# Miscellaneous > General Database Discussions >  Truncation of leading zeros

## Raveen

I have a problem while importing data from Excel to SQL Server.The leading zeros in data get truncated.Even if I try and change the excel data column as 'Text' and copy paste the data back into the Text column, the problem persists.Does any one have any thoughts about this problem?

----------


## rmiao

Did you load them into column with char data type in sql table?

----------


## Raveen

I had loaded them into varchar datatype

----------


## MAK

When importing both XLS and CSV to SQL Server works for me. Leading zeroes are not truncated.

Can you see the leading zeroes in Excel?

If problem still exist, please upload a sample Excel sheet that you are using and the SQL Server table structure.

----------


## Raveen

I have attached the sample excel file and the script to create the SQL table.Hope this helps.

----------


## Raveen

Can't we upload .xls files in the forum?

----------


## Raveen

Lemme try this.I have the sample excel and SQL table script in this zip file.

----------


## MAK

I dont see any leading zeroes in the Excel file.

----------


## Raveen

This is strange I have leading zeros in all the rows of the ID column.The data of concern to me is the 'ID' column in the excel sheet.When i import this excel file to the SQL table I see the ID column with values like '35000000' , '217123456' as opposed to seeing it as '0035000000' and '0217123456'.

----------


## MAK

You are right. ID column has leading zeroes.

When I checked the properties of the Column A (ID) (Format cells ) it was Custom with value "0000000000"

When importing it truncates all the leading zeroes.

Trying to use disconnect edit. Will let you know.

----------


## MAK

Similar Issue

http://www.experts-exchange.com/Appl..._20832431.html

----------


## MAK

You can use OpenRow


insert into 	VendSpendsDirectNew ([SAP_vndr_nbr]  
)
select ID FROM OPENROWSET('Microsoft.Jet.OLEDB.4.0', 
'Excel 8.0;DATABASE=c:\sample.xls', 'Select * from [Sheet1$]')


refer:
http://www.databasejournal.com/featu...le.php/3331881

----------


## Raveen

Thanks! Will try this and let you know the results

----------


## Raveen

When I tried the OpenRowset insert, the following was the error that I obtained:

Server: Msg 7415, Level 16, State 1, Line 1
Ad hoc access to OLE DB provider 'Microsoft.Jet.OLEDB.4.0' has been denied.

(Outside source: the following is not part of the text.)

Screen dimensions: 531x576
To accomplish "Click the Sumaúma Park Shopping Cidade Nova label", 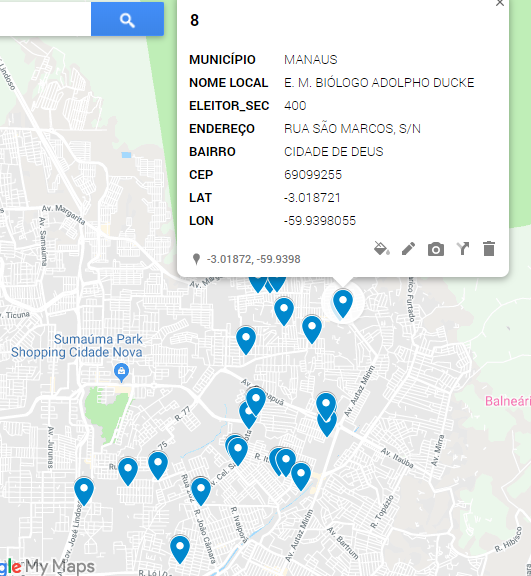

You must access this provider through a linked server.

----------


## MAK

Copy the file to you server's c:\ and then query it

----------


## Raveen

That is exactly what I had done
. I copied my excel file to C: and ran the the following queries:

CREATE TABLE [dbo].[VSD] (
	[SAP_vndr_nbr] [varchar] (255) COLLATE SQL_Latin1_General_CP1_CI_AS NULL ,
	[vndr_nm] [varchar] (255) COLLATE SQL_Latin1_General_CP1_CI_AS NULL ,
	[Min_Invc_Pmt] [varchar] (255) COLLATE SQL_Latin1_General_CP1_CI_AS NULL ,
	[Max_Invc_Pmt] [varchar] (255) COLLATE SQL_Latin1_General_CP1_CI_AS NULL ,
	[Avg_Invc_Pmt] [varchar] (255) COLLATE SQL_Latin1_General_CP1_CI_AS NULL ,
	[Sum_Invc_Pmt] [varchar] (255) COLLATE SQL_Latin1_General_CP1_CI_AS NULL ,
	[Count_Checks] [varchar] (255) COLLATE SQL_Latin1_General_CP1_CI_AS NULL ,
	[Min_Pay_Date] [varchar] (255) COLLATE SQL_Latin1_General_CP1_CI_AS NULL ,
	[Max_Pay_Date] [varchar] (255) COLLATE SQL_Latin1_General_CP1_CI_AS NULL 
) ON [PRIMARY]
GO





insert into VSD([SAP_vndr_nbr] 
)
select ID FROM OPENROWSET('Microsoft.Jet.OLEDB.4.0', 
'Excel 8.0;DATABASE=c:\Sample.xls', 'Select * from [Sheet1$]')

----------


## MAK

Are you SA on the SQL Server?

----------


## Raveen

no i'm a user

----------


## MAK

Either one of these will do

1. Talk to you DBA about giving access to you reg this.

from BOL
"OPENROWSET can be used to access remote data from OLE DB data sources only if the DisallowAdhocAccess registry option is explicitly set to 0. When this option is not set, the default behavior does not allow ad hoc access."

2. Talkto you DBA in creating Linked server to this XL file

3. Create ActiveX script in DTS package to read the EXCel sheet row by row.

http://support.microsoft.com/default...86&Product=sql

4. Import Excel into a temp table and then prefix it with '00000'

eg: 
create table x123(id varchar(10))
insert into x123 select '35000000' 
insert into x123 select '217123456'
insert into x123 select '1712'

update x123 set [id]=right('00000000000'+[id],10)

select * from x123

--results
id
0035000000
0217123456
0000001712

----------


## Raveen

ok i tried importing the excel file into my local server on my laptop and the import was successful, but when i queried the table the results shows id column with values in exponential form.I have attached a screenshot of the query analyzer for you.

----------


## MAK

Did you change that column to a TEXT data type
?

select ID FROM OPENROWSET('Microsoft.Jet.OLEDB.4.0', 
'Excel 8.0;DATABASE=c:\Sample.xls', 'Select * from [Sheet1$]')

should show you what you are importing

----------


## Raveen

I have tried changing the ID column to text format, but the moment i do that, the leading zeros get truncated in my excel sheet itself, even before my import into SQL table.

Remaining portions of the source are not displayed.